This article from the fall 2020 edition of the Nonprofit Quarterly is part of a series of works on the subject of environmental justice and Indigenous communities in the United States, curated by Raymond Foxworth of the First Nations Development Institute. You can read others here, here, here, and here, and after that, watch a webinar hosted by Senior Editor Steve Dubb on the topic, featuring three of the authors.

“Levees built along the Mississippi River after the [1928 Flood Control Act] stopped freshwater floods that had kept the marsh alive and the land elevated with fresh, fertile sediment…. Around the same time the road was planned, oil companies took interest in the land the government had called ‘uninhabitable swamp’ until 1876 and cut canals around the island. The influx of saltwater killed the marsh grasses. Trees that once offered shelter from hurricane-force winds were turned a skeletal white by the salt…. From then, years became measured in hurricanes and floods.”1

It’s a beautiful warm morning in south Louisiana, as I travel down to my home, Isle de Jean Charles—“The Island.” The water gently laps onto the road as the tide moves inland. The oak trees make a canopy of shade over the paved road leading to what’s left of the Tribal members’ homes. Reaching my destination, my ninety-year-old grandpa meets me on the raised porch with a hug. The warm saltwater breeze blows as we sit swinging; there is a smell of fragrant coffee brewing for the three o’clock gathering on the porch. We begin talking about the old days, while forever preserving this moment in time.

Preserving a moment in time has different meanings for everyone. Using the five senses helps to create a memory. Throughout time, there are days when we remember exactly where we were and the events surrounding them: Pearl Harbor, December 7, 1941; the John F. Kennedy assassination, November 22, 1963; World Trade Center, September 11, 2001. Just as these moments were of deep national impact, so this moment is of deep impact for our Tribal nation. Preserving a place, whether physically, historically, or emotionally, usually comes about through great loss—as is the case with Isle de Jean Charles.

Island Road, Isle de Jean Charles, August 28, 2020the day after Hurricane Laura hit Lake Charles.
Faith Comardelle holds time line aloft—Isle de Jean Charles resettlement planning meeting, 2018.

Isle de Jean Charles is a small ridge of land in southern Terrebonne Parish, Louisiana. “The Island,” as locals call it, is home to the Isle de Jean Charles (IDJC) Biloxi-Chitimacha-Choctaw Tribe of Louisiana.

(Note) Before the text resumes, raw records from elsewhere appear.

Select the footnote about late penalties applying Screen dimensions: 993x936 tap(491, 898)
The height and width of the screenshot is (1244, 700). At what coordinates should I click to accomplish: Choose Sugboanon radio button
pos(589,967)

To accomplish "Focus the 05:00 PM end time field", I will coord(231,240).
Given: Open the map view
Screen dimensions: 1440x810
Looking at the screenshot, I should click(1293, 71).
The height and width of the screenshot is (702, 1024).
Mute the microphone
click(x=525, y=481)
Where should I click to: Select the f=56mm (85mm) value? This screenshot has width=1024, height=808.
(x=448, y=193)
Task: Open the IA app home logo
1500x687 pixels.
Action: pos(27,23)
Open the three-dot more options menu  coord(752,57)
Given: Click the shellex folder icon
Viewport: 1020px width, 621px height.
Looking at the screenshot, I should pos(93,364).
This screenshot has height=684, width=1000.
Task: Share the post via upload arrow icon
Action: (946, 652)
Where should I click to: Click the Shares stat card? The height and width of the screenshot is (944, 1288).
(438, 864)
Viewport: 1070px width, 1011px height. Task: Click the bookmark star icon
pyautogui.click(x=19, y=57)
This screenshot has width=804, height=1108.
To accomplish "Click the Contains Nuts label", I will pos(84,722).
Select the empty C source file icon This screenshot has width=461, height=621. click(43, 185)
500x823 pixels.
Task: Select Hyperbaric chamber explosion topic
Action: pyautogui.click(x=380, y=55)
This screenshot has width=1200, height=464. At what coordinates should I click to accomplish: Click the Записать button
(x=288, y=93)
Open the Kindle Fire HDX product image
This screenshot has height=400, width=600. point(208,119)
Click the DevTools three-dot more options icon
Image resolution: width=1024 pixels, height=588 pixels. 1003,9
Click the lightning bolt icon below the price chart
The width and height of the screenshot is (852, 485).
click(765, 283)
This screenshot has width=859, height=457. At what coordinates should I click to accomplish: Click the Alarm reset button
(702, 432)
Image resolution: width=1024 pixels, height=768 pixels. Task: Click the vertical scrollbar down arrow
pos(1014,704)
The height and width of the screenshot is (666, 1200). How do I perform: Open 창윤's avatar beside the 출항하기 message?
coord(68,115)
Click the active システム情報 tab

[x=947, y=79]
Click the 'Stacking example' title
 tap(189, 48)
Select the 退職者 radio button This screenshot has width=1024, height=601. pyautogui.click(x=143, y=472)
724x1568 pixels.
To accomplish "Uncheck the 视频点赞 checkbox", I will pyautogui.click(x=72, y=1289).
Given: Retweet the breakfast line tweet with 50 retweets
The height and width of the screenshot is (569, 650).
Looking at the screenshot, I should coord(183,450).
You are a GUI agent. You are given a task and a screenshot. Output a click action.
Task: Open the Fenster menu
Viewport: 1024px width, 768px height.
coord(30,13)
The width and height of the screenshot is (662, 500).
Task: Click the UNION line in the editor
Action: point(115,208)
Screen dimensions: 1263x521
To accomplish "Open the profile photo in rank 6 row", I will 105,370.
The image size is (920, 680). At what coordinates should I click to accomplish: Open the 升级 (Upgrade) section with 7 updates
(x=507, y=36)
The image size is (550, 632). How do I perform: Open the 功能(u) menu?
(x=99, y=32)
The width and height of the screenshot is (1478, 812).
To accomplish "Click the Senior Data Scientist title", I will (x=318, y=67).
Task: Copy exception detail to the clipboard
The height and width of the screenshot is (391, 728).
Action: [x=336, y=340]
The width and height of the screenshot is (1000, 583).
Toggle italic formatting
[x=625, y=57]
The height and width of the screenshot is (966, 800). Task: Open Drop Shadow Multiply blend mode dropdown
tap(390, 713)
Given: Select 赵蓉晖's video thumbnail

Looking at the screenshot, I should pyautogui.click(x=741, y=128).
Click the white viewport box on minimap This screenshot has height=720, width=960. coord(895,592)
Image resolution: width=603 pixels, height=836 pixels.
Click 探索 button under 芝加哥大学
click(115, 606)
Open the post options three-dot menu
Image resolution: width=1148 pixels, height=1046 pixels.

The IDJC Tribe settled the Island in the early 1800s, having been pushed into “uninhabitable” lands by European settler colonialism, slavery, and social inequality.2

The IDJC Tribe adapted to the changes of living on a secluded island, one accessible only by boat,3 living solely off the land and surrounding waters. Soon after settling, the Tribe began farming rice and corn and raising cattle to provide for their families. The Tribal children were denied public education until 1952. In the 1930s, a missionary school was developed on the mainland, in Pointe-aux-Chênes, to which the children went by pirogue; and in the 1940s the Baptist Mission built a church on the Island, which was used as a school.4

The “Island Road” connecting the Island to Pointe-aux-Chênes was built in 1953, opening the IDJC Tribe to a new world. Crossing the marshland, and wide open to erosion and flooding, this narrow roadway is considered to be both vulnerable and to have added to the erosion of the island.5 Since 1955, the Island has experienced a 98 percent erosion rate, causing mass changes to Island life. Family homes have flooded and been destroyed by hurricanes.6 In 2011, the road underwent restoration and elevation, and the Tribe was told this would be the final fix. Since 2017, the road has regularly flooded due to the increasingly extreme weather patterns.7

Despite all these troubles, the IDJC Tribe has enjoyed generations of bountiful provision from the Island from seafood, agriculture, livestock, and trapping, and the Island has been rich in Native traditions and culture. But our Island is now unable to sustain life fully for our entire IDJC Tribe, because of climate change: sea level rise, environmental disasters, and subsidence due to levees on the Mississippi River.8

The IDJC Tribe has slowly begun to leave the Island due to loss of houses, loss of work, and repeated flooding, starting with Hurricane Carmen in 1974.9 With each storm, more families have left. Hurricane Lili, in 2002, brought the greatest loss—over fifty families, due to severe flooding and damage.10 As a result, we are separated, displaced, and losing the ways in which we transfer our knowledge.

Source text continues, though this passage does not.